Convocation Hall

Item

Title
Convocation Hall
Date Created
1886
Description
Convocation Hall and contiguous Breslin Tower are two of the storied buildings on the University of the South's campus and among the oldest. Their cornerstones were laid in 1886. Convocation originally was built as a "chapter house" (for meetings of religious authorities) and gymnasium, and it later long served as the University's library. Today it is used for public gatherings and lectures, and its walls are adorned with historical portraits of many of the Episcopal bishops associated with the University's pre-Civil War founding and post-Civil War resurrection. When the biographies of the subjects are taken into consideration, the historical portraits underscore the University's roots in the civilization of bondage, the formation and leadership of the Confederacy, and its contributions to the campaign and cult of the "Lost Cause," whose post-Civil War proponents erased the centrality of slavery to the antebellum South and the Civil War and enshrined those who fought for the Confederacy as heroes of the white race.

With two exceptions, the portraits hanging today on Convocation's walls are legacy memorials to slavery and the contributions of the Episcopal Church and the University to the preservation and perpetuation of slavery before emancipation and the Lost Cause after emancipation. The exceptions are that of Hugh M. Thompson, the second Bishop of Mississippi (1887), who was teaching at Nashotah House seminary in Wisconsin during the Civil War, and that of Wylie Blount Miller, a post-Civil War benefactor.
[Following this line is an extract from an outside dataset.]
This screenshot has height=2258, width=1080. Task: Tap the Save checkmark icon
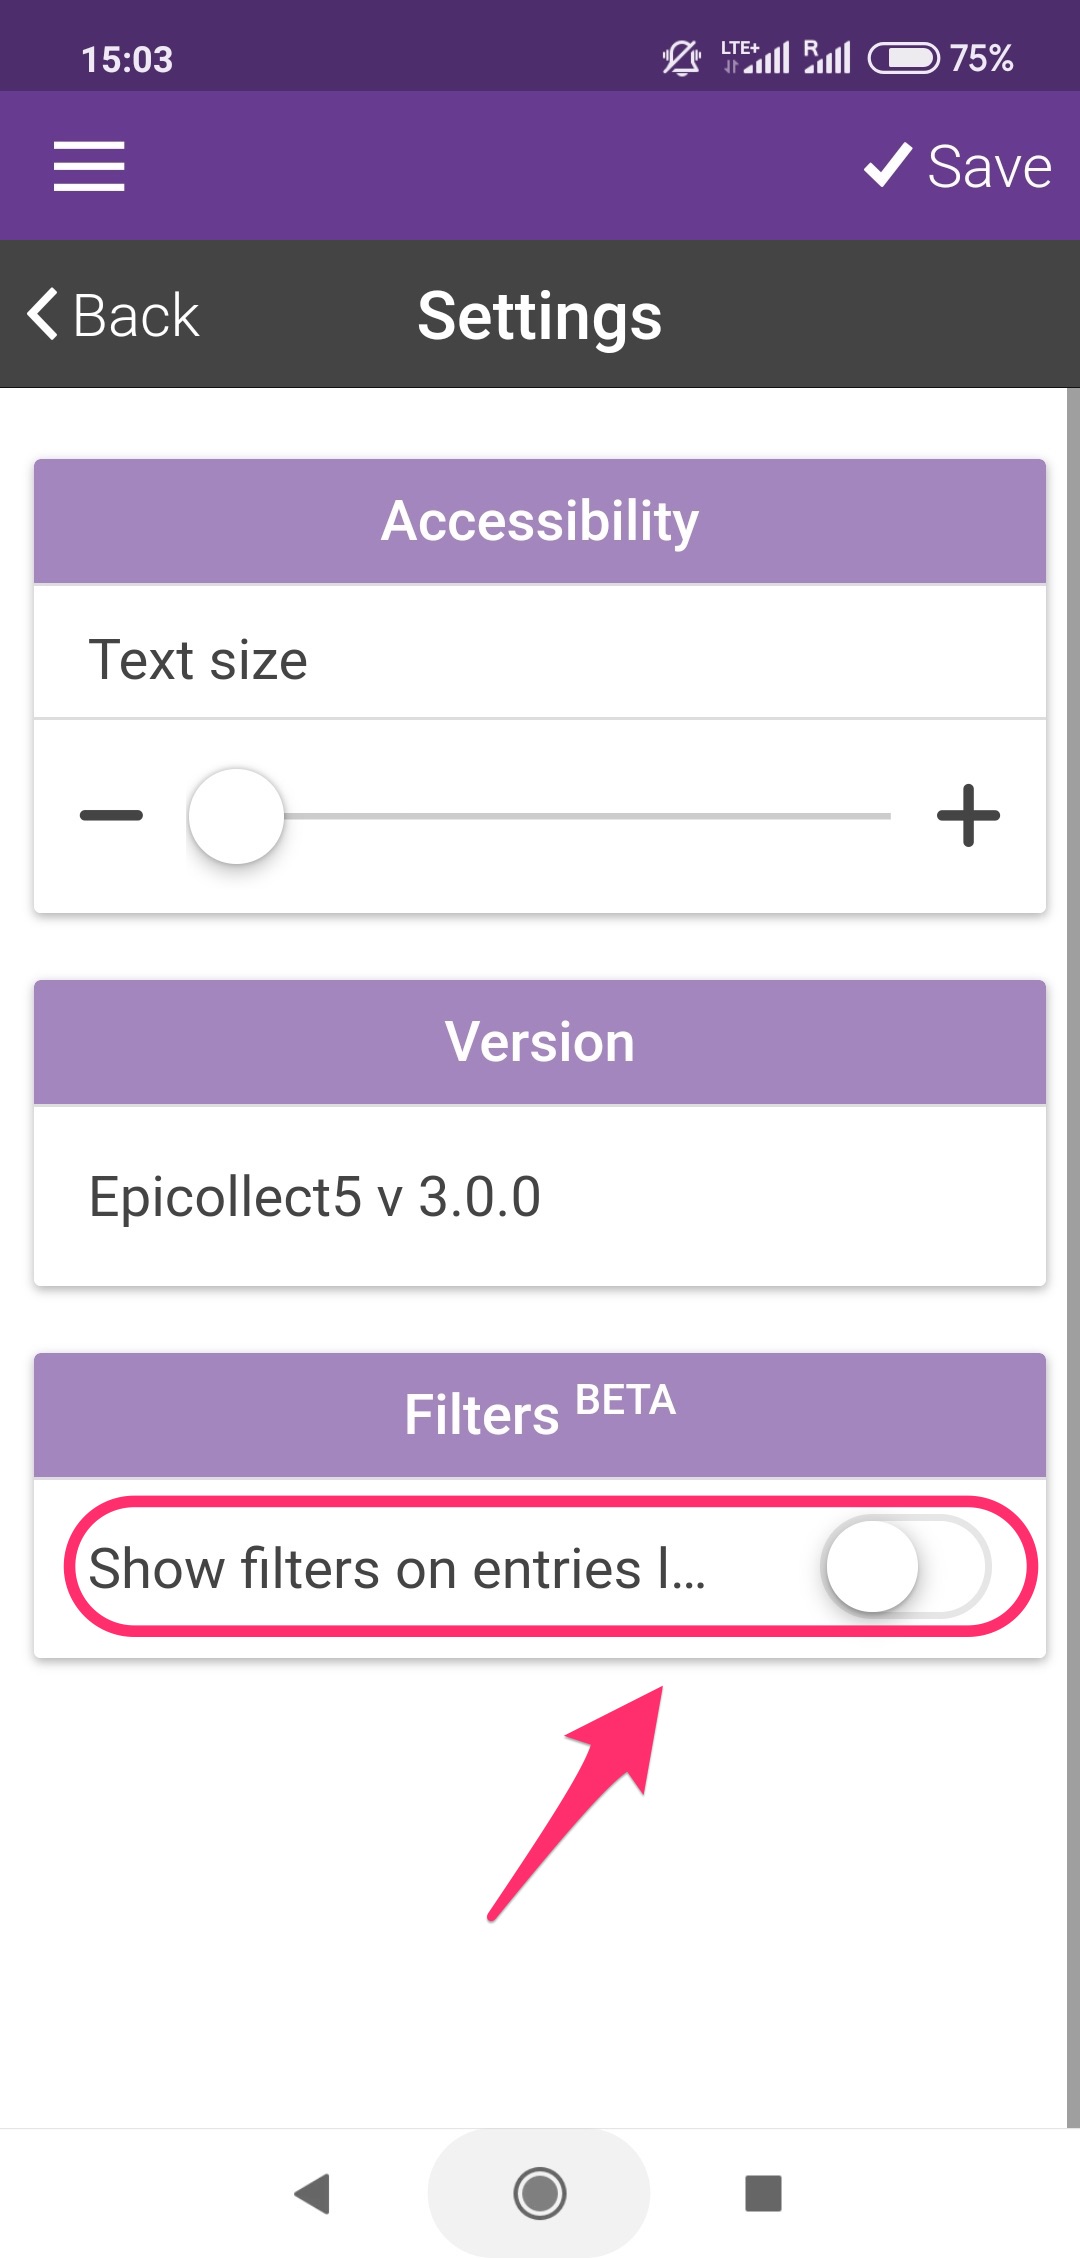(888, 165)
In 2018 Miller's portrait replaced that of Civil War General Edmund Kirby-Smith, which was removed to the William R. Laurie University Archives and Special Collections.

Otherwise, the portraits memorialize men who made important contributions to the founding and prosperity of the University, but who also were enslavers (or sons of enslavers) and supported the Confederacy, usually through military or other service.